(begin)
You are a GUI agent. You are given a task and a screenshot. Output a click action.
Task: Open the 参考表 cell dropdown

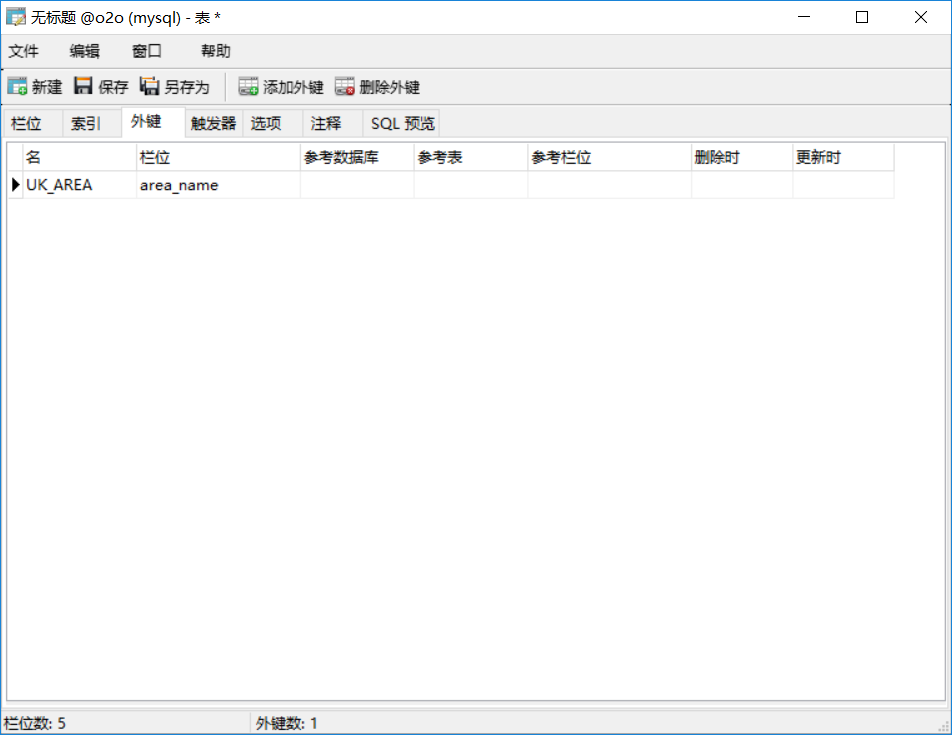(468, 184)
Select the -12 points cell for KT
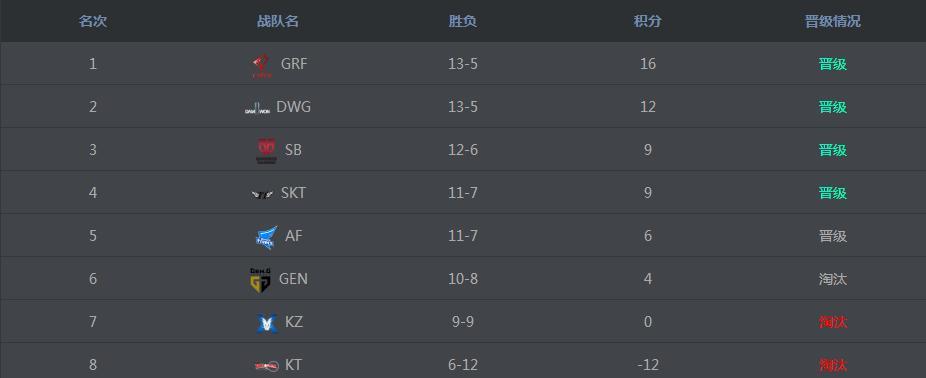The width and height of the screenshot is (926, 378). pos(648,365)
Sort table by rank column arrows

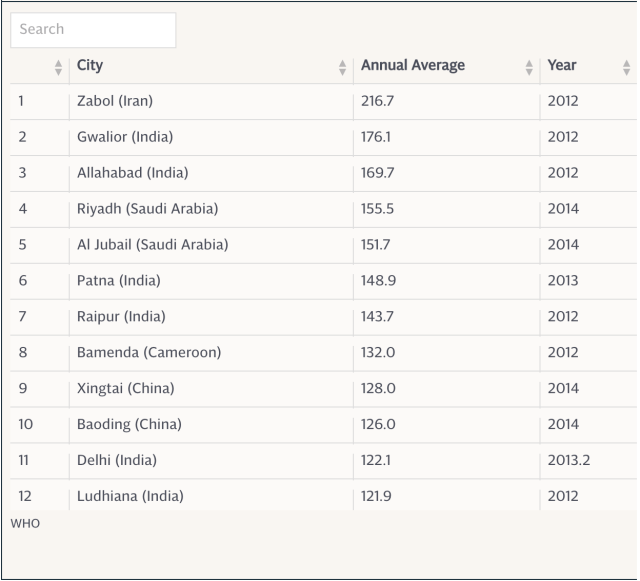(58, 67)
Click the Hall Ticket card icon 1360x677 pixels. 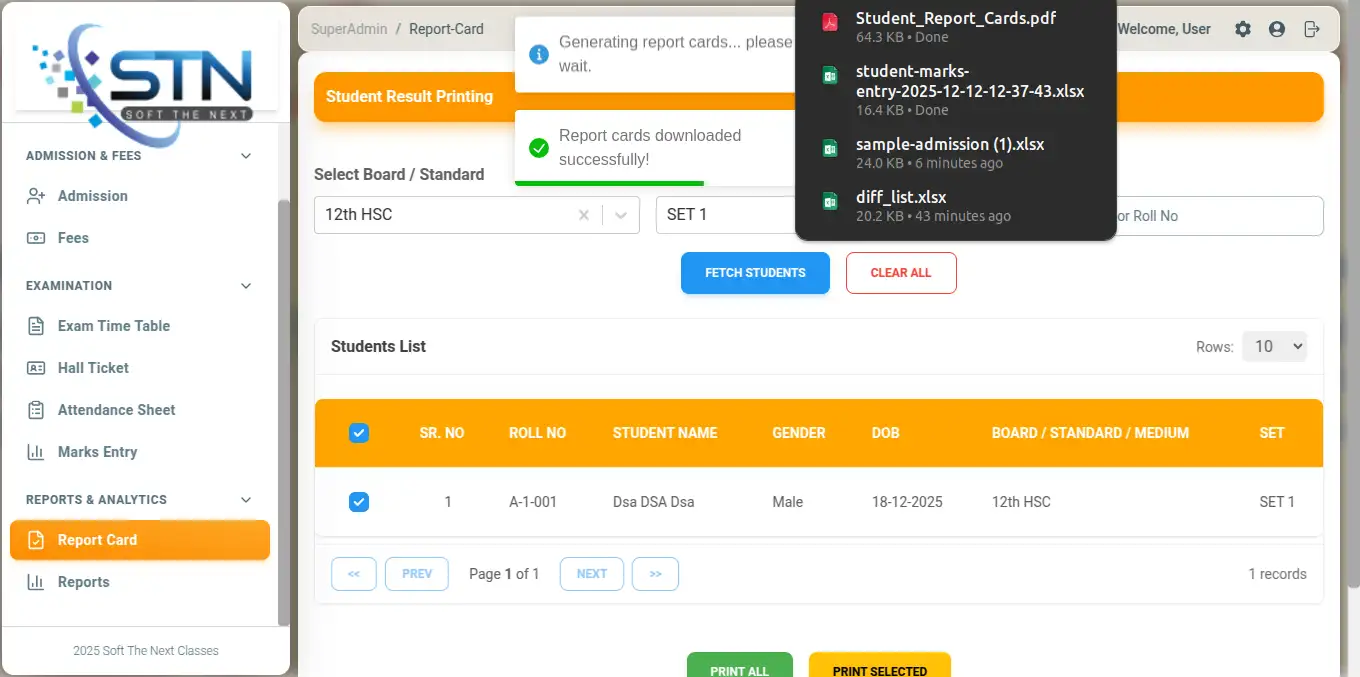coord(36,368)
(end)
→ **The request**:
Which lines of the listing above contain the word "cell"? Copy each of them out in full.

→ **Result for this task**:
Task: Open the 参考表 cell dropdown
Select the -12 points cell for KT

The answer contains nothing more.